The morning after was of climbing mountains. After many days, once we had sandpapered our soles into tree bark, we arrived at a tiny school. Yes, this is a story about education. But before that, it is about becoming alive.
At the molding door, they asked us for our birthdays and we simply shook our heads. To food, we nodded. We stuffed our cheeks full with rice to choke down the fish bones in our throats. We laughed even though it hurt. Remembered to swallow the occasional egg whole, like how this country ate revolution, so that we could impregnate ourselves with dreams.
Some nights, we would run out onto the schoolyard and scream. Picked grass from the field to patch our thinning hair; pressed our dried-plum lips to dirt; if we give up now, will we be buried here? Awoke good kids in the morning. Sugar canes came in little metal cups: we sucked neatly, then spat out the dry fiber into our trouser pockets. Even when the teacher whipped our thighs numb for being dirty, we did not give up.
Steady heat pulsated through the remaining days, and our heartbeats rode lunar waves to catch up. The waning burn of oil lamp, hot friction between pencil and damp paper, a post-exam fever and the warm stench of vomit. How else could we warm ourselves in our empty January dorm rooms, when frigid air carried talks of college, and finally leaving this place, and a beautiful city called Nanjing?
When the time came, there was not much to say goodbye to. A baby tooth. Flakes of blackened tree bark, eggs with odd-shaped yolks we saved for strange reasons, another tooth—a molar, this time tendered with cavity. The vestiges of our tiny town we hid under cheap down blankets grew elastic upon summer, stretched into necklaces in the warmest of places. Medals for our graduation. Requiems our naked necks wore as if wrought from motherly gold, and everything more wonderful.
//
An afterwards: mountain wind still chalks up shells of wounds, and maybe then our footprints dance. Maybe they have grown into trees, bled sugar from rock.
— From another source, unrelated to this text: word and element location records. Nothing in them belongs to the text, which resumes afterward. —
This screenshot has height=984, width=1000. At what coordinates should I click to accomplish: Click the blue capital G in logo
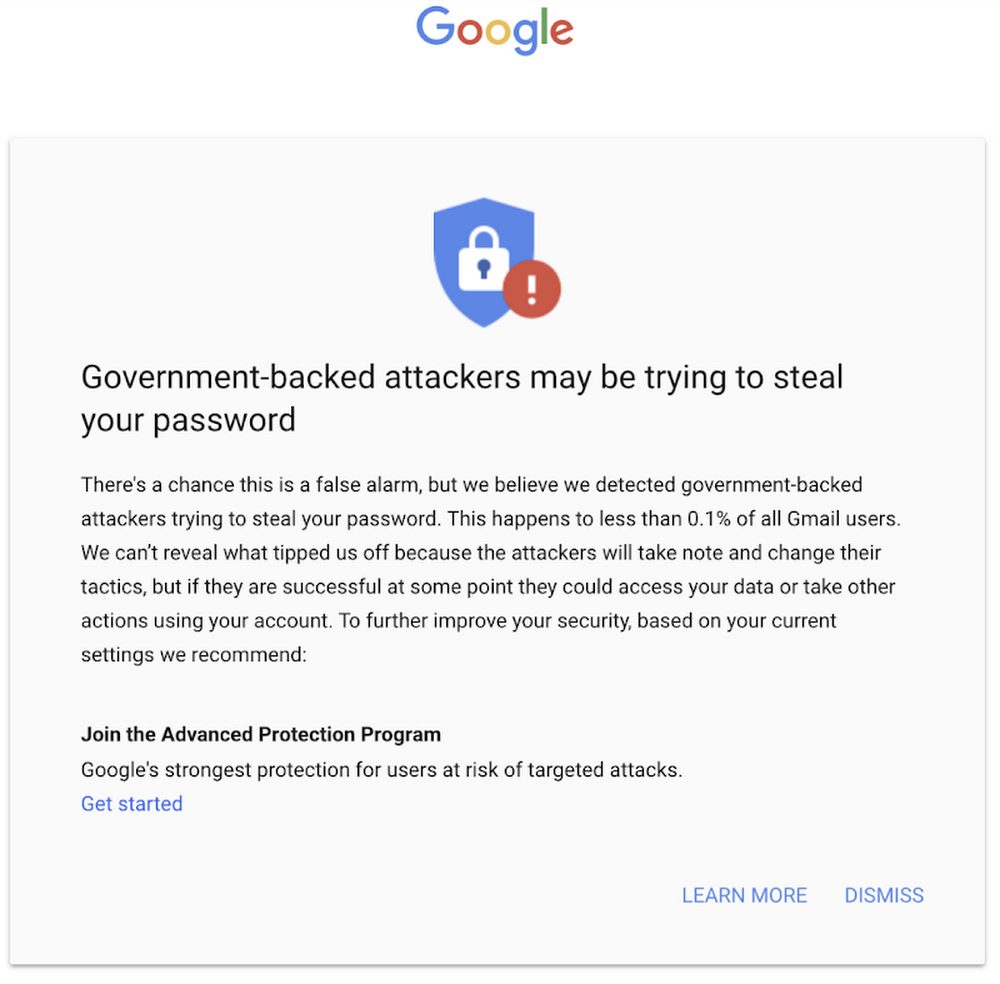pos(437,27)
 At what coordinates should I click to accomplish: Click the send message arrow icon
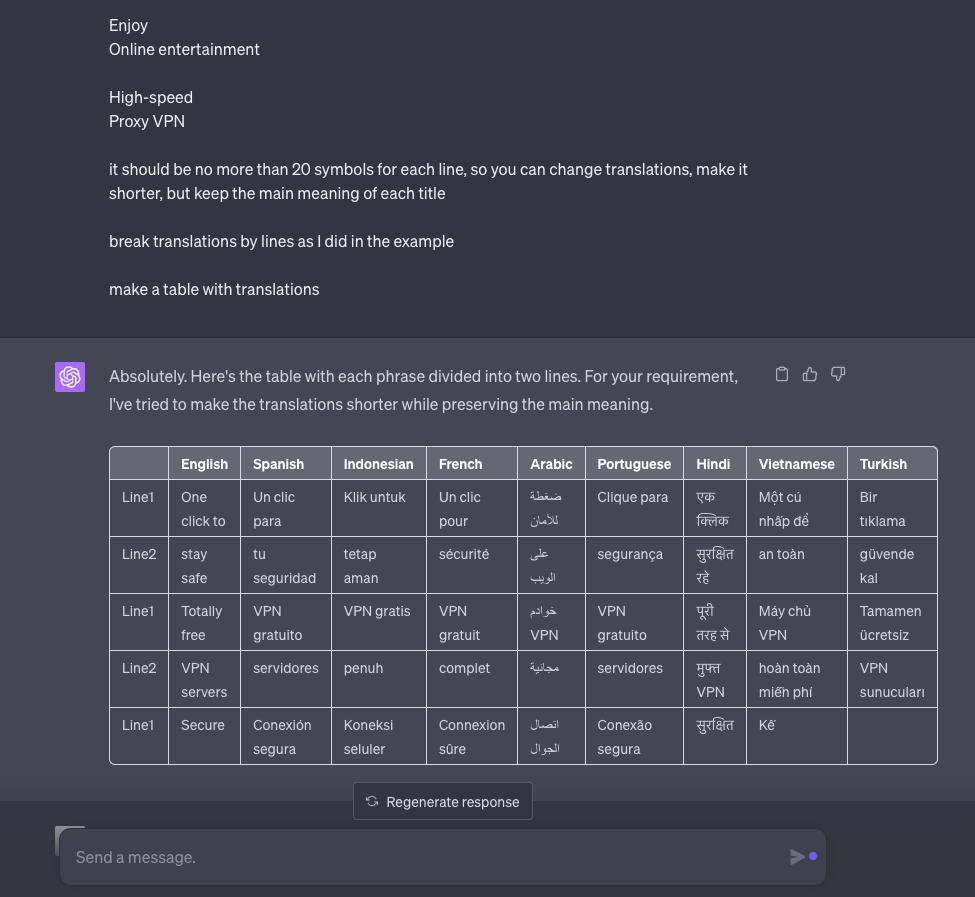[x=797, y=857]
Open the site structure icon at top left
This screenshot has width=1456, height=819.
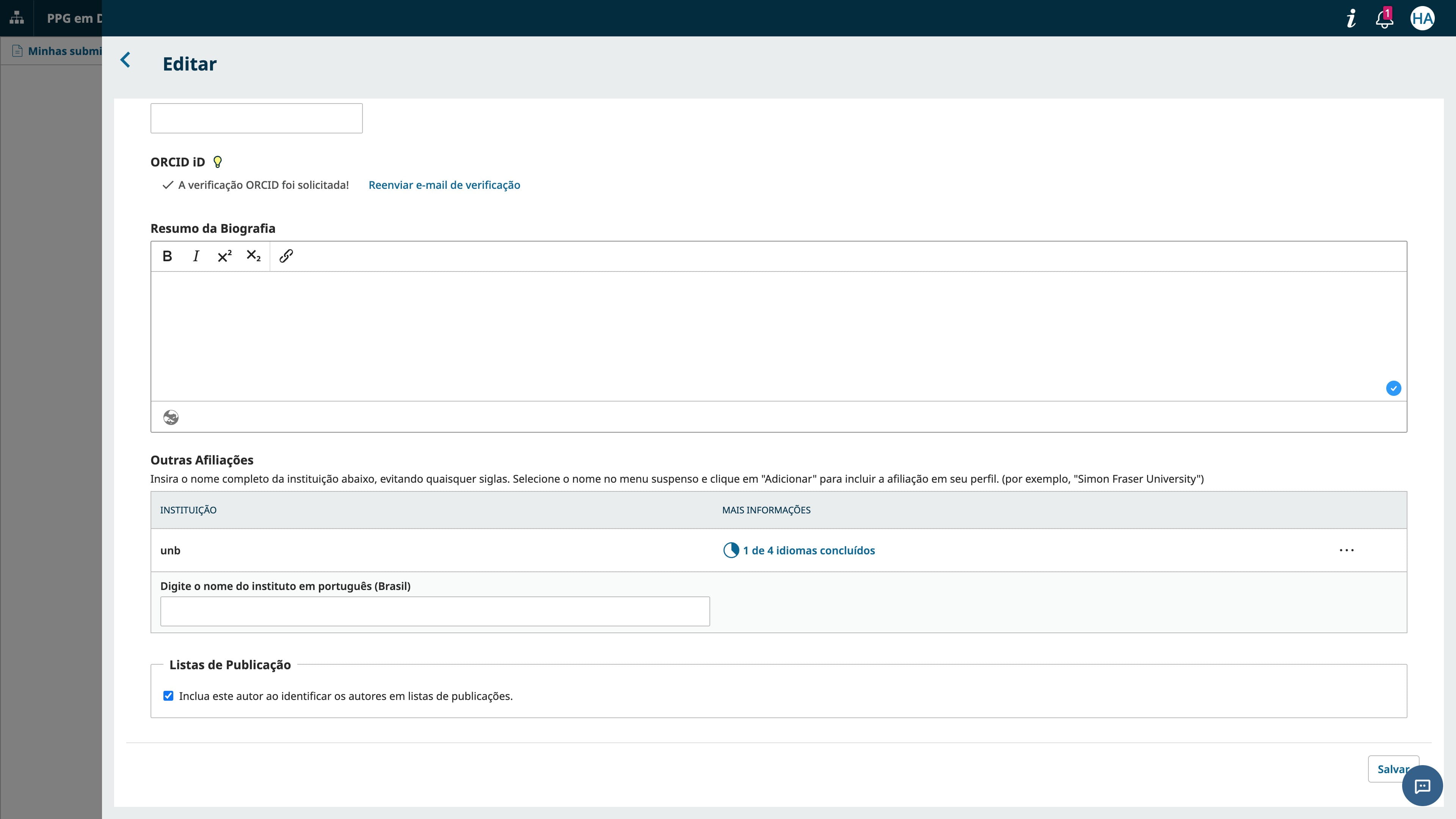17,18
The world will shake a little bit, to this final repose.
Bury us in the schoolyard. Let us regrow our leafless heads; nurse childhood from eroded thighs. A bare honor to this aching story. We want to feel toddlers run on our chests at our last dying breath, please, pave the earth solid in our wake.
Elena Jiang is a junior attending Shanghai American School in China. They are a previously unpublished writer and a student of Kenyon Review Writers Workshop 2021. Their work has been recognized in the Scholastic Art & Writing Awards. In addition to writing, they enjoy photography, philosophy, and watching sad movies.